§ **Selected text**:

start

A few more questions I thought of. Would I be better keeping it on CPI or IPI? I know IPI saves fuel but installer said keeping it on CPI will keep thermocouple from having to be replaced from moisture sitting in when in IPI mode. Maybe during warmer months when stove doesn't kick on at all I should keep the pilot going on CPI to prevent moisture build up and or spiders, but in the winter when the stove is turning on and off so many times I will save some fuel on IPI? What do you think? Also I was thinking that if a draft blew out my pilot on CPI it won't reignite but seeing there is no standing pilot on IPI, I will never have an issue with the pilot getting blown out. And if I lose power the remote will still work with the receiver and there is a back up battery ignition right? Just wondering what would be best setting to leave on. I am going to buy or make a heat shield and move the receiver out from the fire box so hopefully that solves my battery issue. Thanks again for all your answers!!


----------



## DAKSY (Feb 2, 2013)

end

§ **Dataset section**:
start

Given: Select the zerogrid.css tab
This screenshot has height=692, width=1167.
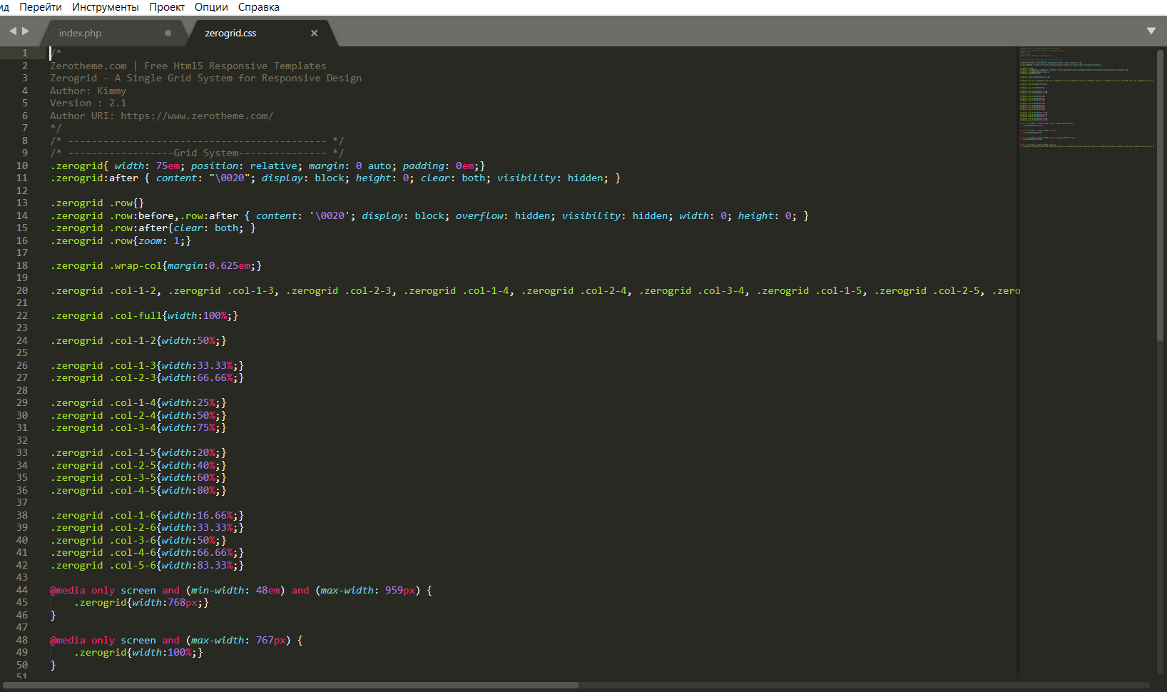Looking at the screenshot, I should 230,33.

end

§ **List of tasks**:
• A. In the post about the stove's pilot settings, why did the installer advise keeping the stove on CPI? Answer in one to three sentences.
• B. Can you write the next part of the thread on the stove's pilot settings, picking up right after its final line?
The lines have nothing to do with what follows.

§ **Set of answers**:
• A. The installer said that keeping it on CPI would keep the thermocouple from having to be replaced because of moisture sitting in it in IPI mode.

• B.
Chris Desrochers said:


> A few more questions I thought of. Would I be better keeping it on CPI or IPI? I know IPI saves fuel but installer said keeping it on CPI will keep thermocouple from having to be replaced from moisture sitting in when in IPI mode. Maybe during warmer months when stove doesn't kick on at all I should keep the pilot going on CPI to prevent moisture build up and or spiders, but in the winter when the stove is turning on and off so many times I will save some fuel on IPI? What do you think? Also I was thinking that if a draft blew out my pilot on CPI it won't reignite but seeing there is no standing pilot on IPI, I will never have an issue with the pilot getting blown out. And if I lose power the remote will still work with the receiver and there is a back up battery ignition right? Just wondering what would be best setting to leave on. I am going to buy or make a heat shield and move the receiver out from the fire box so hopefully that solves my battery issue. Thanks again for all your answers!!


 
To be honest, Jotul didn't offer CPI when I last installed or sold them, so I'm not familiar with it. In fact, they didn't even offer IPI. I assume that there's a battery back up in the system, so if the power goes out, it should switch to battery power immediately, as long as the batteries have a good charge. In a previous post, you indicated that the unit hardly ever shutdown during the winter months, so there doesn't seem to be an issue with what mode you have it in. I turn both of MY pilots off at the beginning of May & don't have issues with spiders or bees in the vent system...


----------



## Chris Desrochers (Feb 2, 2013)

Does turning the pilots off during summer months allow moisture to build up and prematurely degrade the thermocouple?  I heard to leave it on so not to allow moisture to build up, but it is a waste of fuel and unnecessary/unwanted heat in the summer months.  The CPI is your standard pilot that just stays on all the time.  Having the IPI if I switch it to IPI it will turn off pilot when desired temp is reached and relight the pilot every time the unit calls for heat.  Yes there is battery backup in case of power failure although the hardwired blower will not work in power failure.


----------



## DAKSY (Feb 2, 2013)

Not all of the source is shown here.